REQUIRED ACTIONS:
**a.** In the news report on the war in Iraq, render this sentence in Spanish: "US troops spread through the city to crush remaining pockets of resistance, facing snipers and isolated units prepared to make a last stand."
**b.** Write the next few sentences of the news report on the war in Iraq, picking up after its final sentence.

SELECTED PASSAGE:
::::::::

US troops spread through the city to crush remaining pockets of resistance, facing snipers and isolated units prepared to make a last stand.

President George W. Bush was said by an administration official to be pleased with progress in the campaign, but his vice president, Dick Cheney, warned “hard fighting” could lie ahead.

British Prime Minister Tony Blair, Washington’s staunchest ally in the three-week-old war to wrench power from Saddam, also warned: “This conflict is not, however, over yet.”

But on the fringes of the capital, a US commander said his forces had defeated the Iraqi military and were in control of the vast majority of the capital.

As the dramatic scenes unfolded, there were swift calls for the United States and the international community to turn their attention to reconstruction and humanitarian aid.

::::::::

AVAILABLE DATA:
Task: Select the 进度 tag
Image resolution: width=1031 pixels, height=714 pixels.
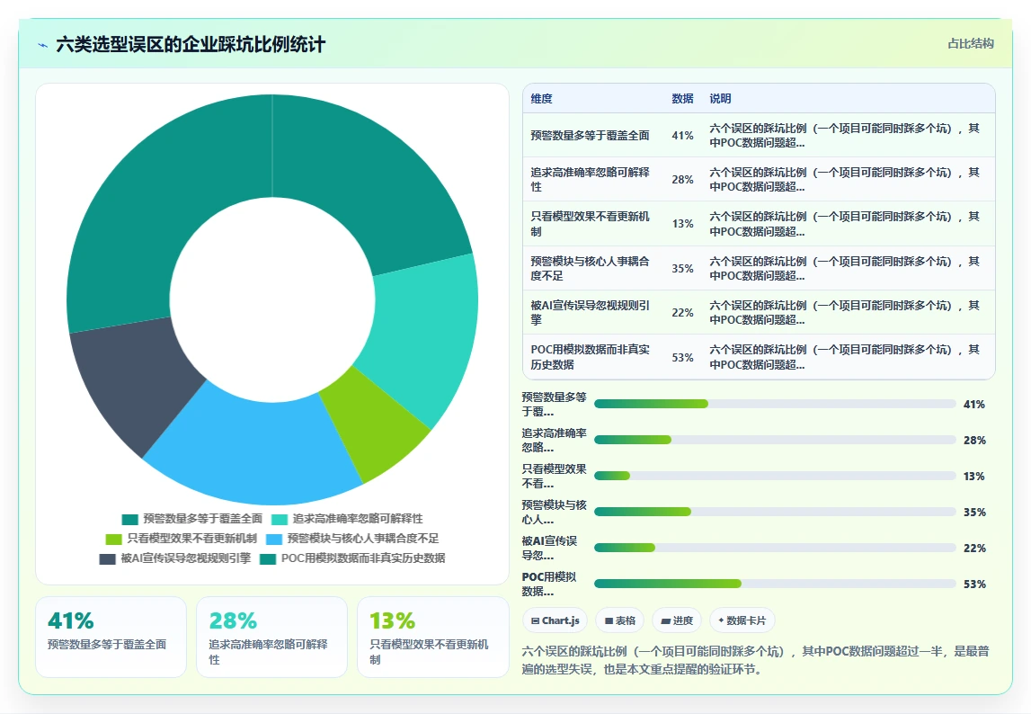Action: (x=677, y=620)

::::::::

ANSWERS IN ORDER:
**a.** Las tropas estadounidenses se desplegaron por la ciudad para aplastar los focos de resistencia que quedaban, enfrentándose a francotiradores y a unidades aisladas dispuestas a resistir hasta el final.

**b.**
“We note there is still work to be done, there are places where the regime does have control,” Brig. Gen. Vincent Brooks said at US Central Command in Qatar, adding it was not yet time to declare a cease-fire.

In the streets of Baghdad, people dared to denounce Saddam as a “traitor!” “torturer!” “dictator!”.

“We’re ecstatic to get rid of him after all these years of war and deprivation,” said Dinkha Khosina, joining hundreds greeting US troops racing from Baghdad’s northern entrance to the heart of the capital.

“No good Saddam. Very bad, very bad, very bad,” said Iraqis in one crowd in halting but clear English.

“Today, we are very, very happy. It is a great day. Saddam is finished. Do you know where he is? Is he dead? He will burn in hell,” said a man holding his young child in his arms.

Earlier in Saddam City, Baghdad’s teeming Shiite suburb, people were seen breaking into shops and homes to steal furniture, food, electrical equipment and carpets.

Unconfirmed reports said residents among the heavily-armed population of the quarter had forced out the Fedayeen Saddam militiamen overnight.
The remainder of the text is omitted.